The marathon process of selecting a party nominee to square off in the general election has turned into a swift foot race to master the labyrinth process of the Republican and Democratic conventions. The primary voting process in each state is intended to allocate delegates to the candidate that either won the state or specific districts within the state. At the conclusion of the primary process in each party, the delegates convene at a national party convention to choose their party’s nominee.
This brings us to the next stage of the party nomination process. In the Republican Party, there are a total of 2472 delegates. To become the Republican Party nominee, the candidate must win a simple majority of the delegates – 1237. If none of the candidates are able to secure the 1237 delegates before they get to the party convention in July, it results in an ‘open convention’, which is also referred to as a contested or brokered convention.

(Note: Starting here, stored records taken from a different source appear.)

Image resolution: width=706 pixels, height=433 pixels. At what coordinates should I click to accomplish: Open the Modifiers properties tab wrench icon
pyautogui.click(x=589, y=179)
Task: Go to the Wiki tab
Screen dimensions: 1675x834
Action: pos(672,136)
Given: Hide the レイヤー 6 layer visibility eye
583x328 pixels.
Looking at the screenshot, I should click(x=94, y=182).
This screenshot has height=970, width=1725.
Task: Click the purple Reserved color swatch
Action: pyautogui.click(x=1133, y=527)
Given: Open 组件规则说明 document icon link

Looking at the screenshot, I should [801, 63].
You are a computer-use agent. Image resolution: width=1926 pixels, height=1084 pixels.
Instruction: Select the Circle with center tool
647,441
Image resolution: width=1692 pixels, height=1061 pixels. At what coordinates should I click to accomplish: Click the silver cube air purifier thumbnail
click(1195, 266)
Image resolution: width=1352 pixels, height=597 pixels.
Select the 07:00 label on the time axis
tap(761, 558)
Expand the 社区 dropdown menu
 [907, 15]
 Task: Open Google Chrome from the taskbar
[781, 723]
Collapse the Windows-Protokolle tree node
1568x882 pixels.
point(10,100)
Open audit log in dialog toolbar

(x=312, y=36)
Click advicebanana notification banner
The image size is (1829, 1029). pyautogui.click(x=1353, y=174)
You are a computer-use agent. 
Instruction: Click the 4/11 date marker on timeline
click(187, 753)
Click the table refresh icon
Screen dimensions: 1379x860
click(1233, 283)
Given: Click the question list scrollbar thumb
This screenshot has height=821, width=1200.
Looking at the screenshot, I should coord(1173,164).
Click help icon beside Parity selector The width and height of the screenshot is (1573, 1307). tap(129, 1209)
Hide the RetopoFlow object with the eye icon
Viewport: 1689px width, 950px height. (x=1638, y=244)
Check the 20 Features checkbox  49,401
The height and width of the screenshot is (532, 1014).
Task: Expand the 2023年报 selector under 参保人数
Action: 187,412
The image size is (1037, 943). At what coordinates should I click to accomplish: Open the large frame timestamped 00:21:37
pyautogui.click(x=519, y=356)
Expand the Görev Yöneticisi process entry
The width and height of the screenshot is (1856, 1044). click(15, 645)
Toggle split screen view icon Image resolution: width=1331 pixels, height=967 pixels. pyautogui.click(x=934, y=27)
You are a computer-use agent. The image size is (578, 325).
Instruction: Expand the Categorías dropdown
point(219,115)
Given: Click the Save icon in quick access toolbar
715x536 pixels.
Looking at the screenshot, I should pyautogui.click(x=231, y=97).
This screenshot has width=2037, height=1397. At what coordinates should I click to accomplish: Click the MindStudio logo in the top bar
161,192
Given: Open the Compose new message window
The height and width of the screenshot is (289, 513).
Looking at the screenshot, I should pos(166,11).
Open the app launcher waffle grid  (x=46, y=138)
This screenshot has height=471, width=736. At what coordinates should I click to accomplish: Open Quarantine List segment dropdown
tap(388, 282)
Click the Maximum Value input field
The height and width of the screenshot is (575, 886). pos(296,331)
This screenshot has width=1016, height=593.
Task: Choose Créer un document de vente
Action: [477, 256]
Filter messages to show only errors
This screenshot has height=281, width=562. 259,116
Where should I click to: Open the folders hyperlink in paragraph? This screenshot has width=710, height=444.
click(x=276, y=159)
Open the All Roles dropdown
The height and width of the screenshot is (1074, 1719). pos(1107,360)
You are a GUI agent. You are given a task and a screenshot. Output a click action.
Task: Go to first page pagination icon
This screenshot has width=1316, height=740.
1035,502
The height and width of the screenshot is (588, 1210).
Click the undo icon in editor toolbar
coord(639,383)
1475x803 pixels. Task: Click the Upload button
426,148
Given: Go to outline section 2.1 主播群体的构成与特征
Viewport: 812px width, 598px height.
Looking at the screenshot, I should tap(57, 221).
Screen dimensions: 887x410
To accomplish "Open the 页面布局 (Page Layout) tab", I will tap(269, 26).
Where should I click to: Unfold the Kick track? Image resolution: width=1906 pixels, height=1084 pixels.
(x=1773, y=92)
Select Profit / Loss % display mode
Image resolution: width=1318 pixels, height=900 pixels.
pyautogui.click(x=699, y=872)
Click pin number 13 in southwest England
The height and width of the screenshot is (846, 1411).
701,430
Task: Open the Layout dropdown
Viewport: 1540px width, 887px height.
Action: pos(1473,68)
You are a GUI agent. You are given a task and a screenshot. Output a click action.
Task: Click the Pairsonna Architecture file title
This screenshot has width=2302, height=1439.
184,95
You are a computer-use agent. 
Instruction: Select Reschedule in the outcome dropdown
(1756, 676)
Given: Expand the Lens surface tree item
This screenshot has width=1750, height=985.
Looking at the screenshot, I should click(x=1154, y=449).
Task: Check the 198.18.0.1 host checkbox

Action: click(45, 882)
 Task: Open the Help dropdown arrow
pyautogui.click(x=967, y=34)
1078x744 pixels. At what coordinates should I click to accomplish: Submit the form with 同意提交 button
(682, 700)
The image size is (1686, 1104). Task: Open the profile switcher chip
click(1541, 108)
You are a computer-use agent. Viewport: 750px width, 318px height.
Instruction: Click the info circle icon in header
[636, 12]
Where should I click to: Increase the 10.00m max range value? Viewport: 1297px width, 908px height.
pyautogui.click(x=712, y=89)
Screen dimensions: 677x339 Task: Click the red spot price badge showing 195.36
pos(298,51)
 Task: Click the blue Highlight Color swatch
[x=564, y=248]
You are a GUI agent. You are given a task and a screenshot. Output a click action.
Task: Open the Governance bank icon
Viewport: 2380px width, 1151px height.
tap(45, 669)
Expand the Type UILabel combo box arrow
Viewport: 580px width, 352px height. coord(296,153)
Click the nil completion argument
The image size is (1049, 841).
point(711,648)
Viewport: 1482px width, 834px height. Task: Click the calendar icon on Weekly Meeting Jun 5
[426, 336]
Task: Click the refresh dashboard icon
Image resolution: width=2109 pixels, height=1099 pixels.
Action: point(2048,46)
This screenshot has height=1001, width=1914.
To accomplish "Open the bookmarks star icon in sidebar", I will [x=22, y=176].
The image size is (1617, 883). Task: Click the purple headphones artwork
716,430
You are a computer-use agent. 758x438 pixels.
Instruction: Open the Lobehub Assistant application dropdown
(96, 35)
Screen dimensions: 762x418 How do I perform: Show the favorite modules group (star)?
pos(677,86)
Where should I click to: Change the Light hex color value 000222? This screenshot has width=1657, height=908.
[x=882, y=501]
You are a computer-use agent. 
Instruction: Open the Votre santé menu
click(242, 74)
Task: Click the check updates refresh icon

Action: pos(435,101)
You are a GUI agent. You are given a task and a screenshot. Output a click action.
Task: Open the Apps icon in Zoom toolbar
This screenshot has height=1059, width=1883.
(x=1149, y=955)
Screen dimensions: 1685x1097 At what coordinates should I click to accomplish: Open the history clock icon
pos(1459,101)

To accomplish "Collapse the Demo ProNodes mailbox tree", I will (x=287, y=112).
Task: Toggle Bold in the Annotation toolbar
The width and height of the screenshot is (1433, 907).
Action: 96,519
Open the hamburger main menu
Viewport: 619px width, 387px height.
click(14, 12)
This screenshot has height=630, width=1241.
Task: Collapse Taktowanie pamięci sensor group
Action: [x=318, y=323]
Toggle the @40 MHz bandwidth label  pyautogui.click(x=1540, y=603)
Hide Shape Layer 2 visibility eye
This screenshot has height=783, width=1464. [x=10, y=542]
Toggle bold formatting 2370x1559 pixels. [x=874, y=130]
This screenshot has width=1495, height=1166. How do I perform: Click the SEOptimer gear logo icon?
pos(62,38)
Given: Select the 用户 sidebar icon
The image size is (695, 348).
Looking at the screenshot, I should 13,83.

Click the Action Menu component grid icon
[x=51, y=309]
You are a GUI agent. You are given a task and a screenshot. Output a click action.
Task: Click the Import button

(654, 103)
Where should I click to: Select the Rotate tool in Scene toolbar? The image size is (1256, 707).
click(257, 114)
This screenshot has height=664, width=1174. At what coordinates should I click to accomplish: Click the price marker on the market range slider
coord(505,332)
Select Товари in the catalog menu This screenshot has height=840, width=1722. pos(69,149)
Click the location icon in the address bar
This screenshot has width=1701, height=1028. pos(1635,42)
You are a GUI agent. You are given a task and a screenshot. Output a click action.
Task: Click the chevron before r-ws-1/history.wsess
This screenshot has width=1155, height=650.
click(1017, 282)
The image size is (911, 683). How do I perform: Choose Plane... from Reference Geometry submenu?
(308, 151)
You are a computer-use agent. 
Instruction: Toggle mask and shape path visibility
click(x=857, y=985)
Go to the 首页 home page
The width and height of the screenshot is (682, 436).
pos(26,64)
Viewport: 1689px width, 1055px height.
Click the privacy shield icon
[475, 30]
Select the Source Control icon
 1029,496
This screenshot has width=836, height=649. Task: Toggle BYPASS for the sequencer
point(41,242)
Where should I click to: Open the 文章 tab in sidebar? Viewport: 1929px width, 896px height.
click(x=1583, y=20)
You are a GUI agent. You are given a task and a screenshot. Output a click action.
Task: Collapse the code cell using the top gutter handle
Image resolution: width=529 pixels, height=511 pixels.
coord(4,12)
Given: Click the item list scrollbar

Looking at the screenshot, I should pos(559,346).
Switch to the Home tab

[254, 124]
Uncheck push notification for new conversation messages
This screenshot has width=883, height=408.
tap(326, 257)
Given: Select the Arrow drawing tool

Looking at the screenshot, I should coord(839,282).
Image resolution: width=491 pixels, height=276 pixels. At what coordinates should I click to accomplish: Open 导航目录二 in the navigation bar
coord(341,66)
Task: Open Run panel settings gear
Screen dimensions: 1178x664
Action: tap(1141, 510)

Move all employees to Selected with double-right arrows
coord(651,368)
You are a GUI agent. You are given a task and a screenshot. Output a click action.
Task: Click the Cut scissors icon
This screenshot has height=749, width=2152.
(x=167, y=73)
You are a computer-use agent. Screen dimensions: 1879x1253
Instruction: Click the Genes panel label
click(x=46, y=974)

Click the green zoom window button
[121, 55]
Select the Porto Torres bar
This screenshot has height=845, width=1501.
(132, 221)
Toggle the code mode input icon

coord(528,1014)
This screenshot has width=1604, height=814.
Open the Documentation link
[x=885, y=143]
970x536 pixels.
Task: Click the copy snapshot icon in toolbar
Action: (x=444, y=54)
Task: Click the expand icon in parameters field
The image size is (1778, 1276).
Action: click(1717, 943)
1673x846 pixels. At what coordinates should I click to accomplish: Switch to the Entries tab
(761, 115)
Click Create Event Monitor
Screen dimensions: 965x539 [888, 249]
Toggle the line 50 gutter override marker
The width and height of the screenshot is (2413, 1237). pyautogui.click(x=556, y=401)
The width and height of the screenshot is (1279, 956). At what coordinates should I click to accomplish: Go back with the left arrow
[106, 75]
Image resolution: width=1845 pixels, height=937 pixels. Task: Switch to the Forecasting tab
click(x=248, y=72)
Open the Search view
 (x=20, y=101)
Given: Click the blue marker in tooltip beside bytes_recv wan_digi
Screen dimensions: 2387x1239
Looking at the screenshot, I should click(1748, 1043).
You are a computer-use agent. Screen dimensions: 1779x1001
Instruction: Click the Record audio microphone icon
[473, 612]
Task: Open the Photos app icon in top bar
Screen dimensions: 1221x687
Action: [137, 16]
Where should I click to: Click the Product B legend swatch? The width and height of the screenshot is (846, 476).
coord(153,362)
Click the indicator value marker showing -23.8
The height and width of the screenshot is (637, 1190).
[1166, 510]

On the first ballot at an open convention, each of the delegates is bound to support the candidate to whom they are ‘pledged,’ as determined in the primaries. If at the end of the first ballot, none of the candidates get to 1237 delegates, the convention moves to a second ballot. On the second ballot, many of the delegates are no longer ‘pledged’ to a candidate, and they are free to support any candidate. If none of the candidates get to 1237 delegates, then the convention moves to a third ballot, when even more delegates are free to support any candidate. And on it goes until there is a nominee.
This year’s open convention is a potential hotbed of chaos as the Republican frontrunner Donald Trump, has invoked the ire of the party, as well as the majority of the nation. As such, rumors have begun to spread that the convention this year might be dedicated to “overthrowing” Trump, and running a new candidate as the presidential nominee.
There are more arcane elements to the political process. In the Democratic Party, there are ‘superdelegates.’ These superdelegates typically include distinguished party leaders, and elected officials, including all Democratic members of the House and Senate and sitting Democratic governors. Democratic superdelegates are free to support any candidate for the nomination. This is in contrast with the ‘pledged’ delegates discussed above who are selected based on the party primaries in each state. Because the superdelegates are free to support anyone they want, they could potentially swing the results to nominate a presidential candidate who did not receive the majority of votes during the primaries. Within the Democratic primary, there are 4764 delegates and a candidate has to win 2383 delegates to become the nominee, of which there are 714 superdelegates. So, in a tight race, these superdelegates are likely to determine the party nominee.
How could it be that the Republican or Democratic Party ends up with a nominee who won fewer states and garnered fewer votes? And it must be that a majority of people feel the same way, based on a question that Jake Tapper from CNN posed on Feb 11, 2016, “What do you tell voters who are new to the process who say this makes them feel like it’s all rigged?” And if these conventions do result in nominees that have are not viewed broadly as ‘fair winners’, hopefully peaceful and democratic protests are to follow.